Tutte le mani si tesero verso Ayrton, che non dissimulò ai compagni la gravità della situazione. I pirati erano sull’avviso. Sapevano ormai che l’isola di Lincoln era abitata. Non vi sarebbero sbarcati, quindi, che in buon numero e bene armati! Nulla avrebbero rispettato. Se i coloni fossero caduti nelle loro mani, non potevano sperarne pietà!
«Ebbene! Sapremo morire!» disse il giornalista. «Rientriamo e vegliamo» disse l’ingegnere.
«Abbiamo qualche probabilità di cavarcela, signor Cyrus?» chiese il marinaio.
«Sì, Pencroff.»
«Uhm! Sei contro cinquanta!»
«Sì, sei!… senza contare…»
«Chi, dunque?» domandò Pencroff.
Cyrus non rispose, ma mostrò il cielo con la mano.
CAPITOLO III
S’ALZA LA NEBBIA «LE DISPOSIZIONI DELL’INGEGNERE» TRE APPOSTAMENTI «AYRTON E PENCROFF» LA PRIMA LANCIA «ALTRE DUE IMBARCAZIONI» SULL’ISOLOTTO «SEI DEPORTATI A TERRA» IL BRIGANTINO LEVA L’ANCORA «I PROIETTILI DELLO «SPEEDY»«SITUAZIONE DISPERATA «SOLUZIONE INATTESA»
LA NOTTE passò senza incidenti. I coloni s’erano tenuti in guardia e non avevano abbandonato i Camini. I pirati, dal canto loro, non sembravano aver fatto alcun tentativo di sbarco. Da che erano state tirate le ultime fucilate su Ayrton, non una detonazione, né un rumore qualsiasi aveva rivelato la presenza del brigantino presso le coste dell’isola. A rigore, si poteva credere che, pensando di aver a che fare con un avversario troppo forte, avesse levato l’ancora e si fosse allontanato da quei paraggi.
Ma non era così, e quando sorse l’alba poterono intravedere nelle brume del mattino una massa confusa. Era lo Speedy.

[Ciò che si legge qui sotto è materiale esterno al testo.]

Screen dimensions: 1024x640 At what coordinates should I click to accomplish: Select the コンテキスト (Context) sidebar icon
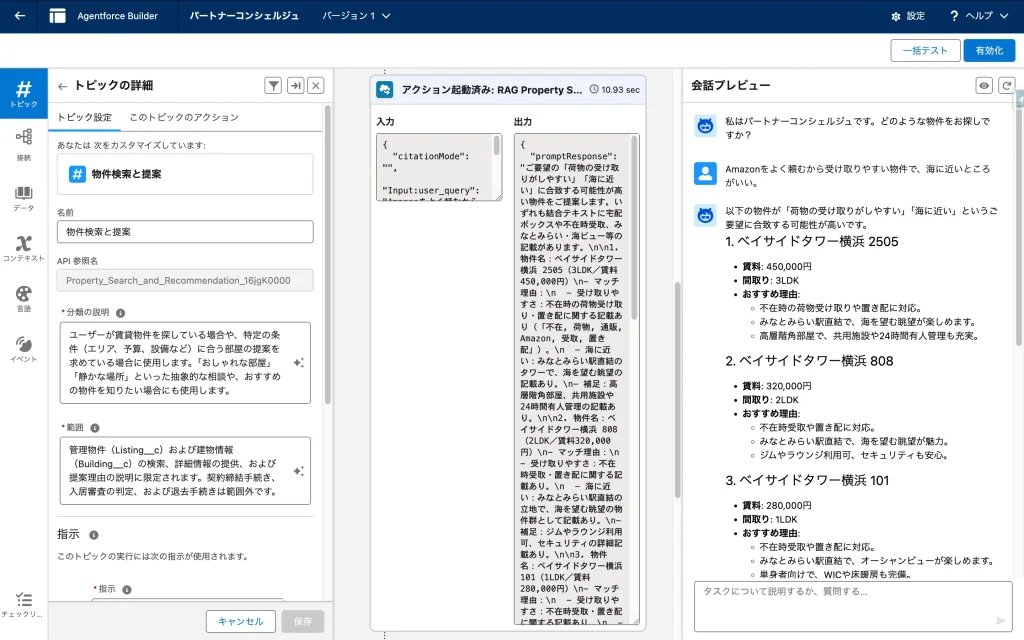pyautogui.click(x=23, y=248)
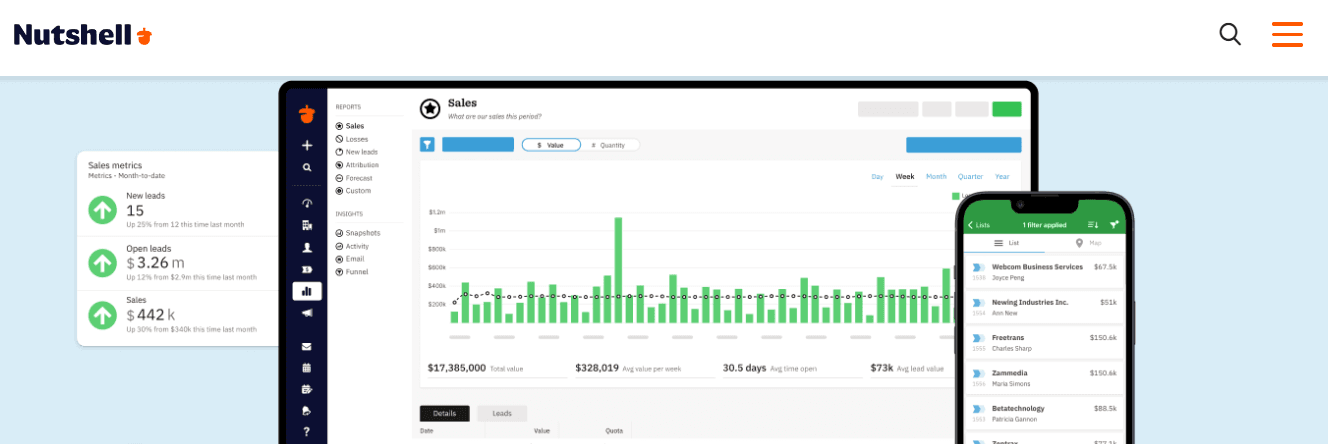Select the highlighted bar chart reports icon
The image size is (1328, 444).
(x=307, y=291)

«Ecco, amici,» disse allora l’ingegnere «i provvedimenti che mi sembra conveniente prendere, prima che la nebbia sia completamente svanita. Essa ci nasconde agli occhi dei pirati, e noi potremo agire senza svegliare la loro attenzione. Importa, soprattutto, di lasciar credere ai corsari che gli abitanti dell’isola sono numerosi e quindi capaci di resistere. Vi propongo, dunque, di dividerci in tre gruppi, che si apposteranno, il primo ai Camini stessi, il secondo alla foce del Mercy. Quanto al terzo, credo sarebbe bene appostarlo sull’isolotto, allo scopo di impedire, o almeno di ritardare, ogni tentativo di sbarco. Abbiamo a nostra disposizione due carabine e quattro fucili. Ciascuno di noi, dunque, sarà armato e, siccome siamo ampiamente forniti di polvere e di proiettili, non risparmieremo i colpi. Non abbiamo nulla a temere dai fucili, né dai cannoni del brigantino. Che cosa potrebbero contro queste rocce? Poiché, d’altra parte, non spareremo dalle finestre di GraniteHouse, ai pirati non verrà l’idea di colpirla con le granate, che potrebbero causare danni irreparabili. Quel che bisogna temere è la necessità di venire alle mani, perché i deportati hanno in loro favore il numero. Bisogna, dunque, tentare di opporsi allo sbarco, ma senza scoprirsi. Dunque, non economizziamo le munizioni. Spariamo spesso, ma con precisione. Ciascuno di noi ha otto o dieci nemici da uccidere e bisogna che li uccida.»